## Records to process
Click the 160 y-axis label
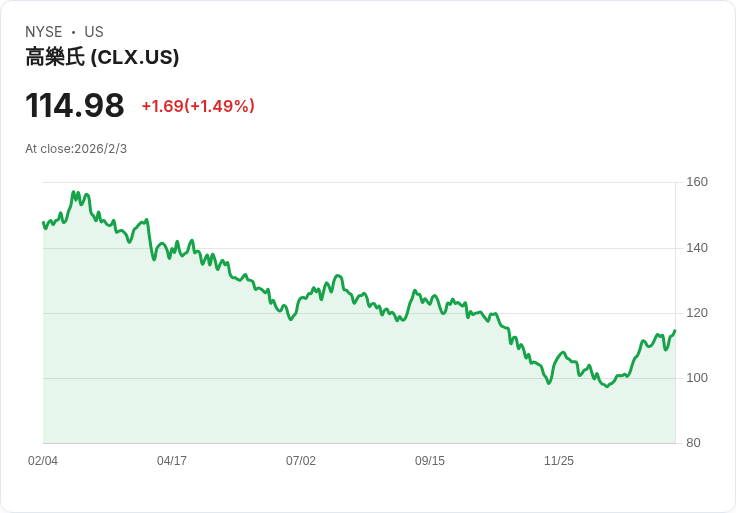(697, 182)
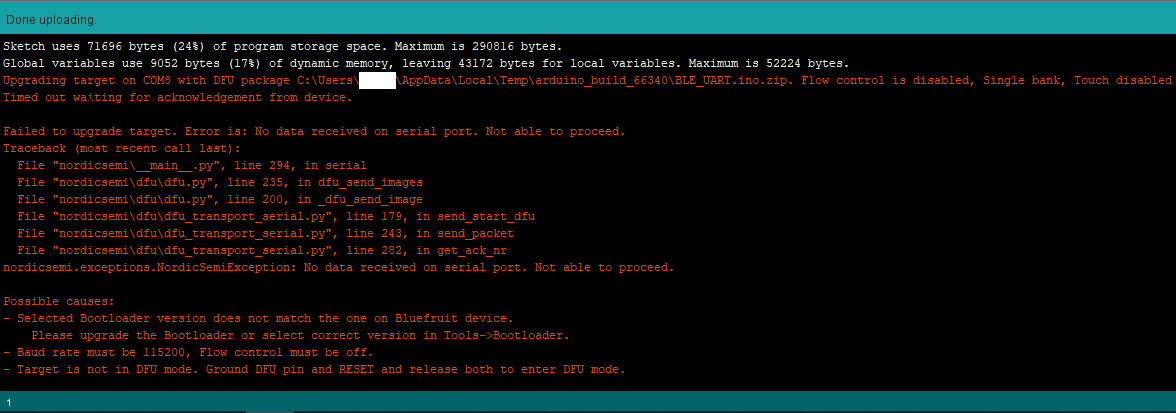The width and height of the screenshot is (1176, 413).
Task: Click the "Global variables use 9052 bytes" line
Action: [426, 63]
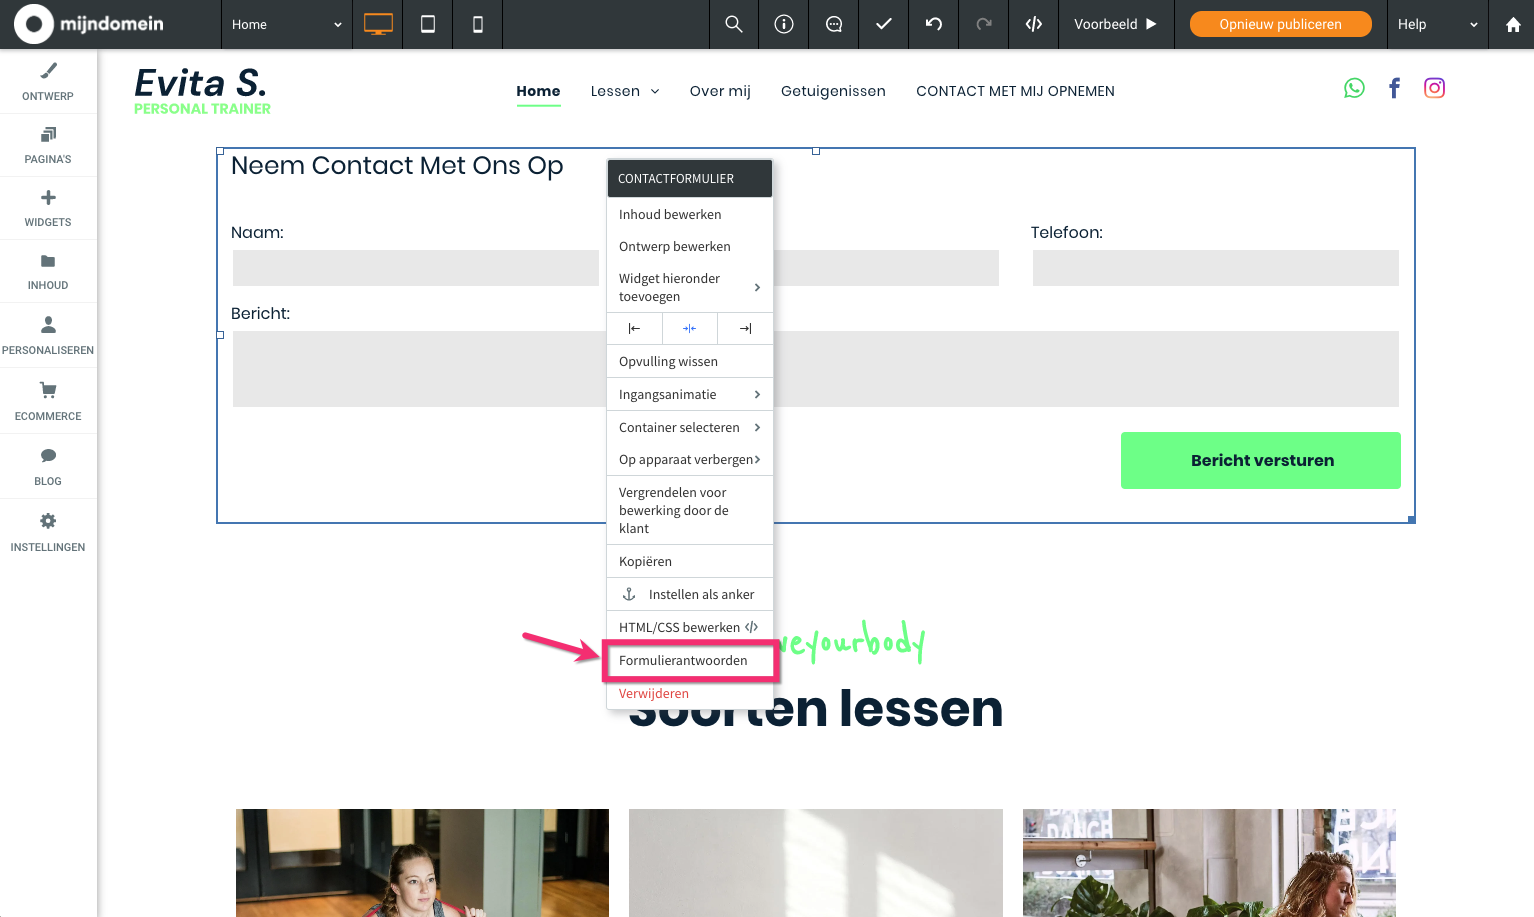Open the search tool in the top toolbar
Image resolution: width=1534 pixels, height=917 pixels.
(733, 24)
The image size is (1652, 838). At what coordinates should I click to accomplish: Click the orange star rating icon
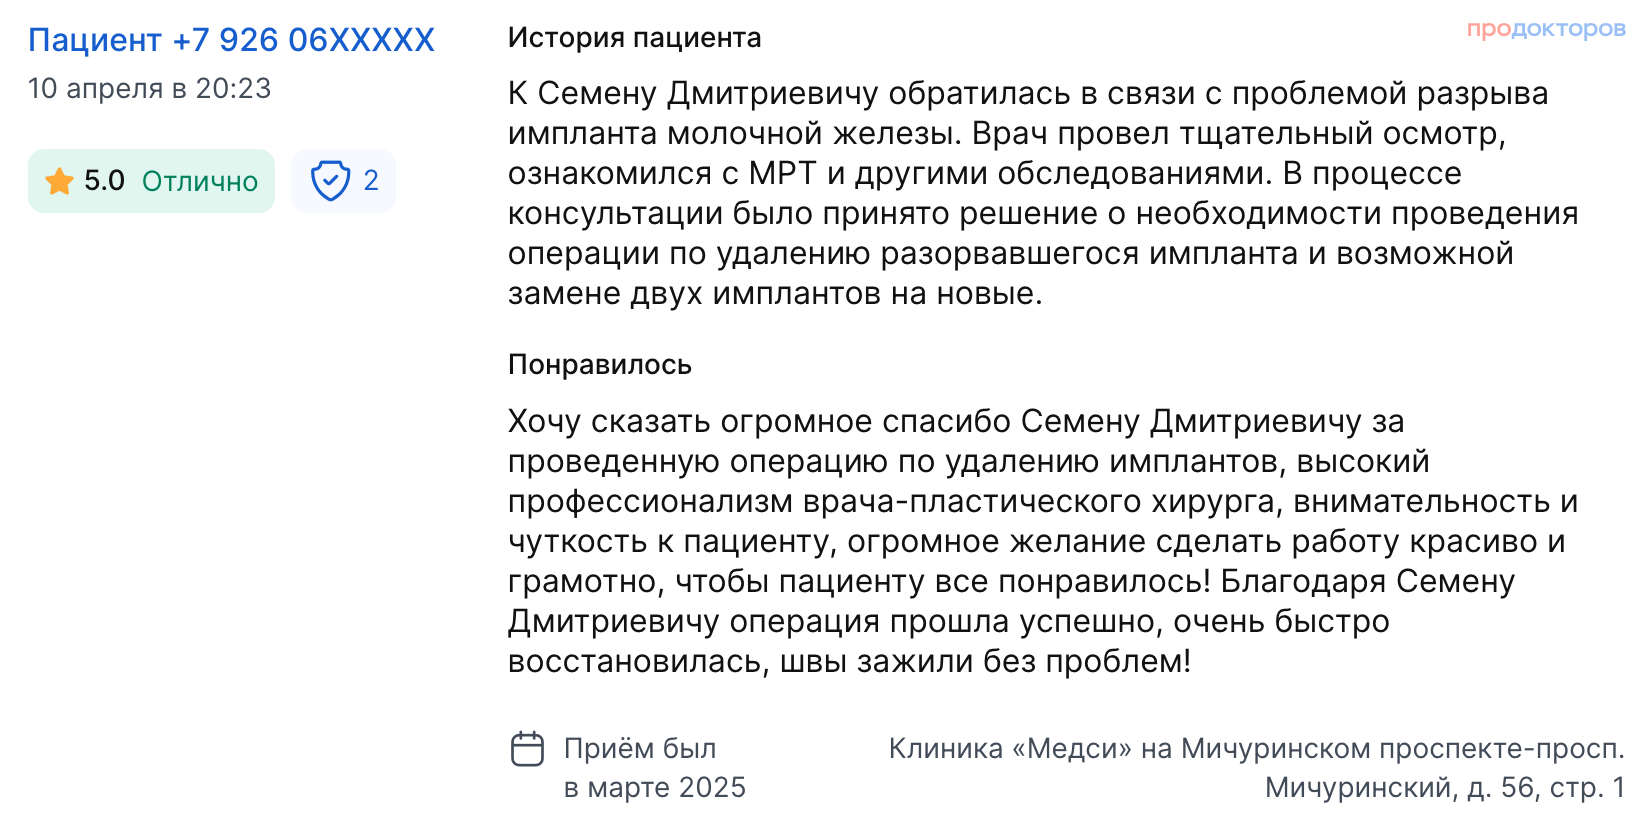60,181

## Set task
Can you copy all of the lines above word for word, leaving the pictures out?

## Exercise solution
Click the 160 y-axis label
(697, 182)
The width and height of the screenshot is (1176, 413).
Task: Click the "Global variables use 9052 bytes" line
Action: [426, 63]
Open the search tool in the top toolbar
Image resolution: width=1534 pixels, height=917 pixels.
(733, 24)
The image size is (1652, 838). At what coordinates should I click to accomplish: Click the orange star rating icon
60,181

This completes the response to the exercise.